Future experiment: quantitative measure of AHL production by pArs LuxI construction

Method

Four different cultures will be grown overnight:

• An E. coli culture carrying two plasmids that encode an incoherent feedforward system,designed by Basu et al. ([http://www.ncbi.nlm.nih.gov/pubmed/?term=basu+2004+gfp Basu et al 2004]), which is inducible by Vibrio fischeri’s Lux system. This plasmids were gently provided by Ron Weiss’ lab.

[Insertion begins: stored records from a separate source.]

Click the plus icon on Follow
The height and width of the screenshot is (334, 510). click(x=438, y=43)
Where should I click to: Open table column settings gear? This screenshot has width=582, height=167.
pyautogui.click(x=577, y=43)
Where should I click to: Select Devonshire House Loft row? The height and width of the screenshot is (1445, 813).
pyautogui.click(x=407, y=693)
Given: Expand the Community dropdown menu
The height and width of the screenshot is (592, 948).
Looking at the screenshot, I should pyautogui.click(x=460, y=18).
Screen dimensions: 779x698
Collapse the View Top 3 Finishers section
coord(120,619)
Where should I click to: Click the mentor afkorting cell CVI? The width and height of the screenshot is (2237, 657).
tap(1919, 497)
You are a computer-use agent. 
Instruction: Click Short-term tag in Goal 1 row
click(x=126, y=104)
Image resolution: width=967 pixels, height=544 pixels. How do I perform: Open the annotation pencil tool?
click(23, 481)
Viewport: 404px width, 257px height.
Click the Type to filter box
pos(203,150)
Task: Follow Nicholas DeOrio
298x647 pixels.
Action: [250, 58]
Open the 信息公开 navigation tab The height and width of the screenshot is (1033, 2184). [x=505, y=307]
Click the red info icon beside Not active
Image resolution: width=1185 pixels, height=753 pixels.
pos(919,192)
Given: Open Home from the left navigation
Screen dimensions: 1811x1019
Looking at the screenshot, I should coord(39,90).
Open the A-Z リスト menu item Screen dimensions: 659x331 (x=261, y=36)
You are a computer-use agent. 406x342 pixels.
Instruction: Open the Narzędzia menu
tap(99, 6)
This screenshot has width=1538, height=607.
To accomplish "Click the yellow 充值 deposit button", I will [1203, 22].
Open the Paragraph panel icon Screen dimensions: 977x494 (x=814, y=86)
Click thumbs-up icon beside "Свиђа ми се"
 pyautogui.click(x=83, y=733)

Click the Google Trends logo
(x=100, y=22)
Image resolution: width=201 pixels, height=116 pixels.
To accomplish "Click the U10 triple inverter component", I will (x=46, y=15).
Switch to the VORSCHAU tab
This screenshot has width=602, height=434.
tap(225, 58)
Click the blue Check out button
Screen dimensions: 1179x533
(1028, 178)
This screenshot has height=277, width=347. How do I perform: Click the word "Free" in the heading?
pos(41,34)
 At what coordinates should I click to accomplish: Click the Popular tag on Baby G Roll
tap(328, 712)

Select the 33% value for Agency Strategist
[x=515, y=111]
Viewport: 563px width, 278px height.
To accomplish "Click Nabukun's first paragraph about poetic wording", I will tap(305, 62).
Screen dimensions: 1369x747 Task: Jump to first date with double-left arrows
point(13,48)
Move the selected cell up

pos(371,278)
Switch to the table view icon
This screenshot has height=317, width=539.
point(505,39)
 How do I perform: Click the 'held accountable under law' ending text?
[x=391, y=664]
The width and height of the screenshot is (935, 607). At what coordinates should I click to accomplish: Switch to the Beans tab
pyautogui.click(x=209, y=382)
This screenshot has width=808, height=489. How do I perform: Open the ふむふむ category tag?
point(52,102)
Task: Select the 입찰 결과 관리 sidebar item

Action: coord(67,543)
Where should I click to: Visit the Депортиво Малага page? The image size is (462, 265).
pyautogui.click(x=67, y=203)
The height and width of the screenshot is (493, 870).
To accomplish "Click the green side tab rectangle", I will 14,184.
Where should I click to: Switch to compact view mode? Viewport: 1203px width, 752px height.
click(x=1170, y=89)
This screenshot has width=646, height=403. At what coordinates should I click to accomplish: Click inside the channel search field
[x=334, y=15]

• A Rhizobium leguminosarum culture, grown at 30 ºC in TY medium, as a positive control.

• Two E. coli cultures (DH5alpha) harbouring the LuxI enzyme gene of Vibrio fischeri, under the control of an arsenite inducible promoter (pArs). One of them was added with 1000 ppb of arsenite.

• An E. coli culture (DH5alpha) that doesn´t have the LuxI gene.

Basu diseño.jpg

The following day, E. coli culture carrying the incoherent feedforward plasmids will be split in four tubes and centrifuged. We will keep the cells, and discard the supernatant. Besides, the other four cultures will centrifuged. We will keep the supernatant and discard the cells. This four conditioned media will be used to resuspend the cells carrying Basu’s incoherent feedforward plasmids.

Cells will be incubated at 37 ºC and every 15 minutes we will take an aliquot of each culture, during 105 minutes after the beginning of the induction.

Afterwards, we will measure GFP production at each condition over the time.